» LISTED RECORDS:

§

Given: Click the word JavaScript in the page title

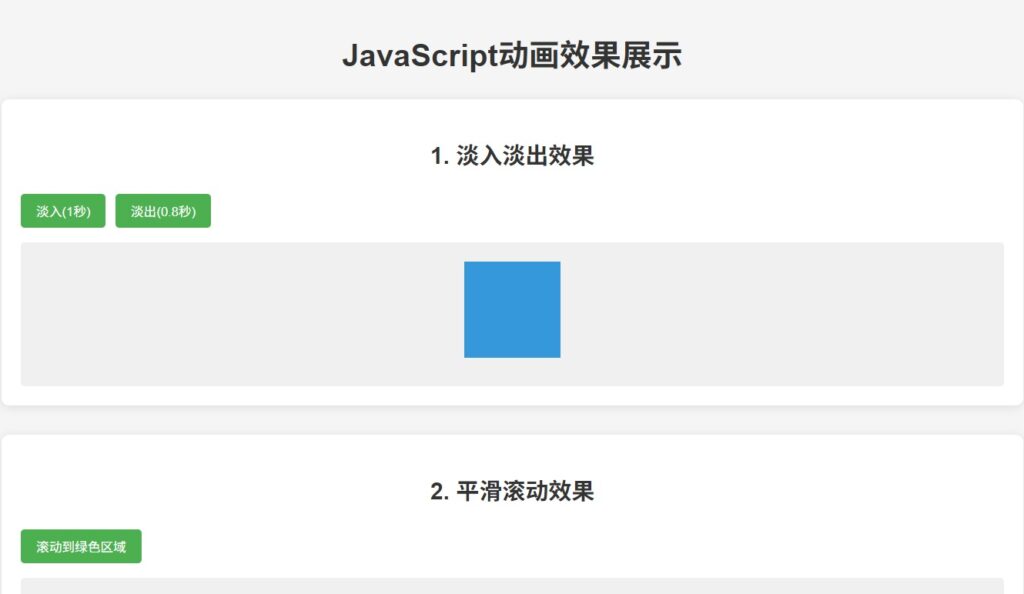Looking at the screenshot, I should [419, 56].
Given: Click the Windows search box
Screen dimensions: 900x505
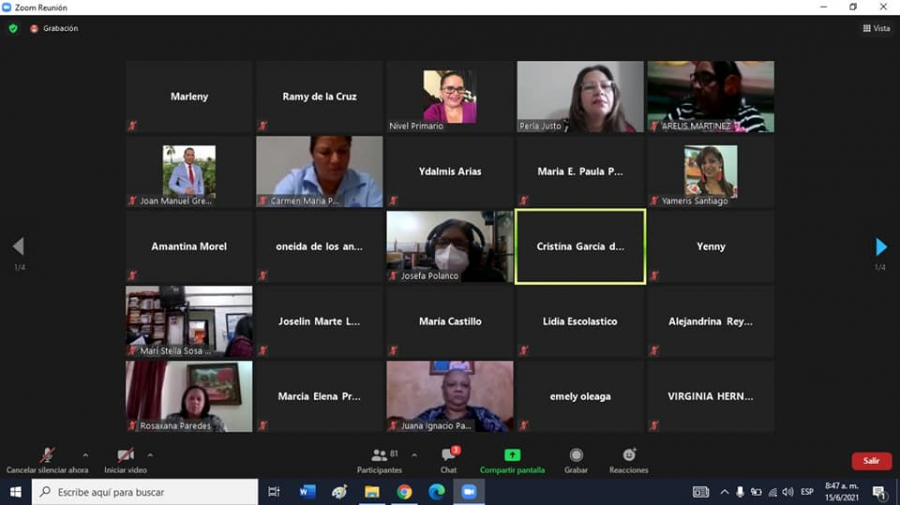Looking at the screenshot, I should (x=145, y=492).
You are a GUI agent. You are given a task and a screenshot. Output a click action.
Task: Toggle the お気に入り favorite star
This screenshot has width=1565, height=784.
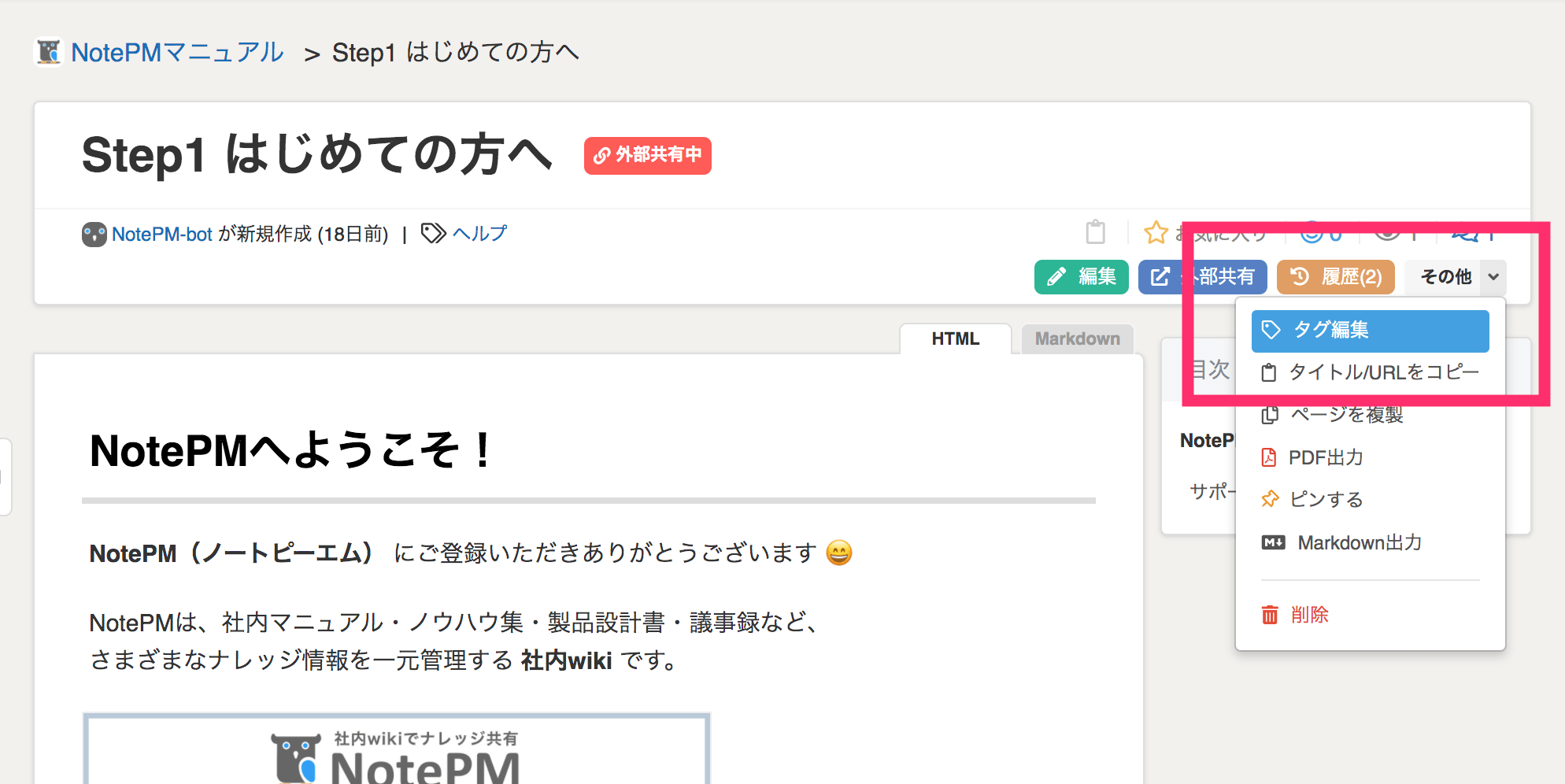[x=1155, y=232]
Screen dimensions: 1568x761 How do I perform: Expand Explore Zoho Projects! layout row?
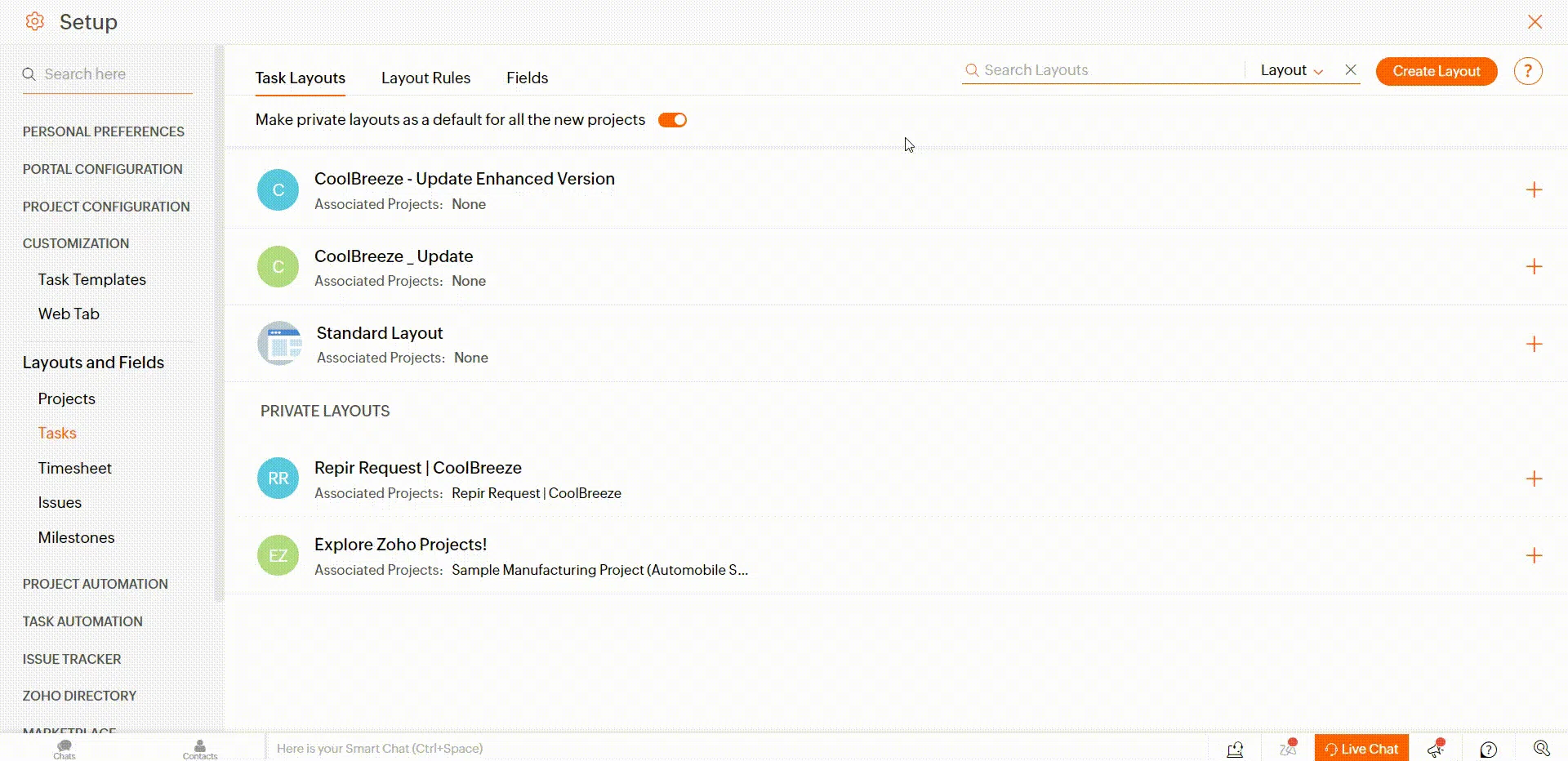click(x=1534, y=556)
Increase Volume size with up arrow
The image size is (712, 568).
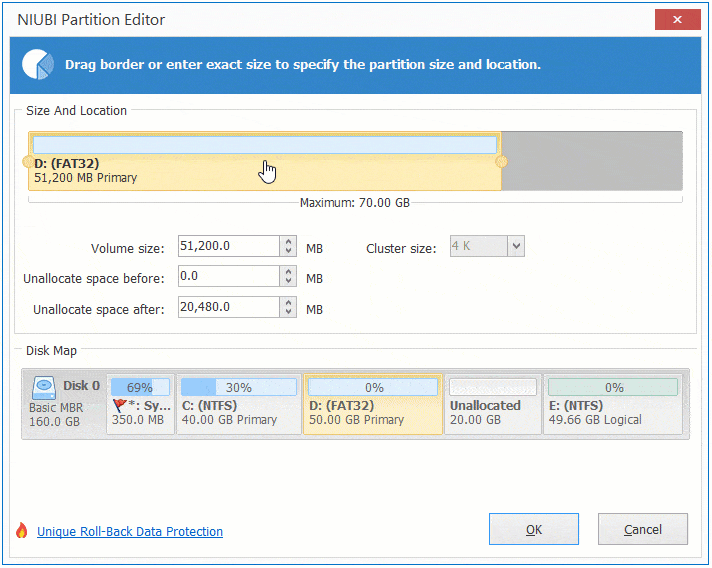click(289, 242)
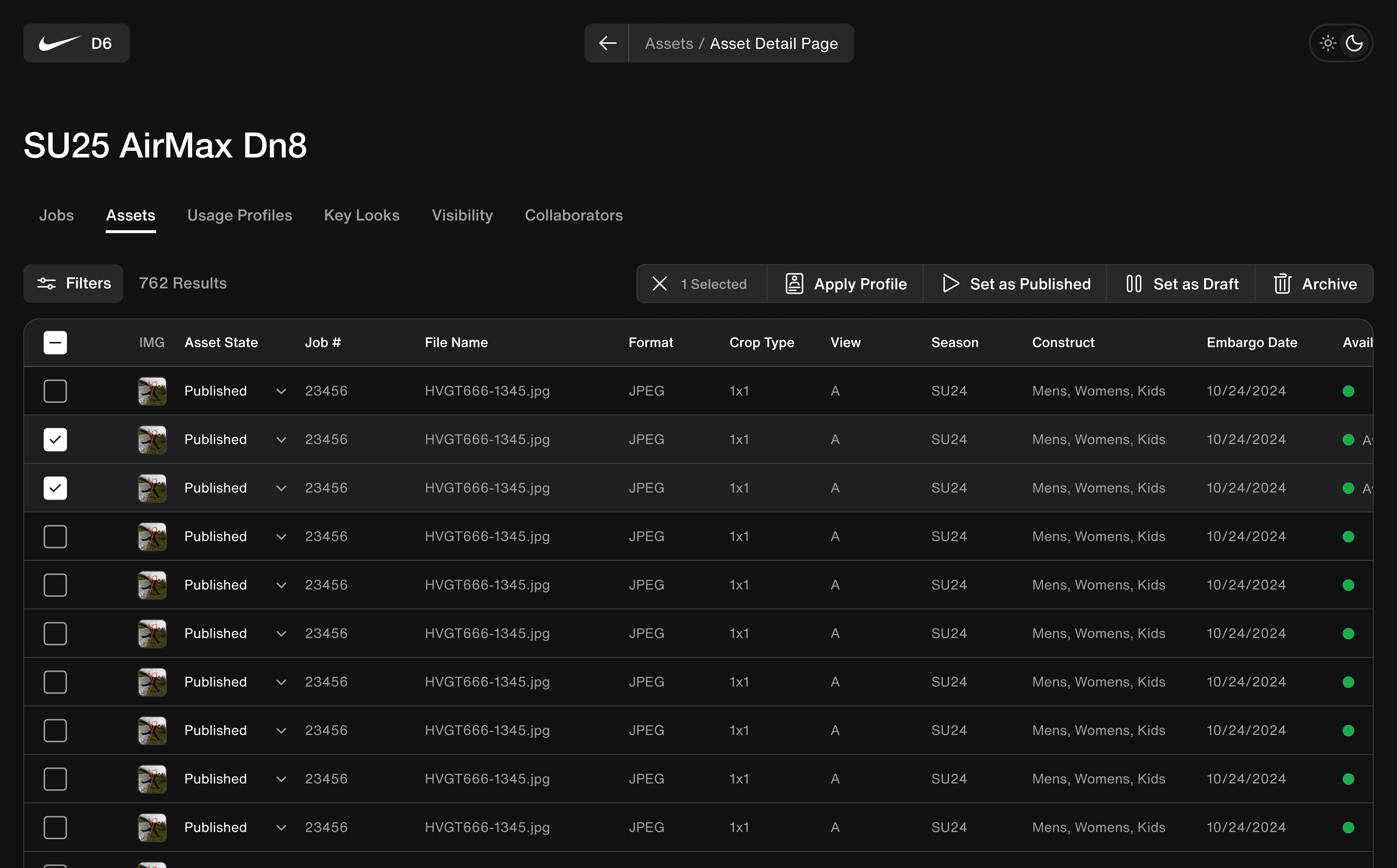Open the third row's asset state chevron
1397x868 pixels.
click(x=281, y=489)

§

» TASK DETAILS:
Return everything from the line containing "Increase Volume size with up arrow" down to the end of the records, both ends included, reproduced verbatim. Omit the pictures.

» CORRECT OUTPUT:
Increase Volume size with up arrow
The image size is (712, 568).
click(289, 242)
Open the third row's asset state chevron
1397x868 pixels.
click(x=281, y=489)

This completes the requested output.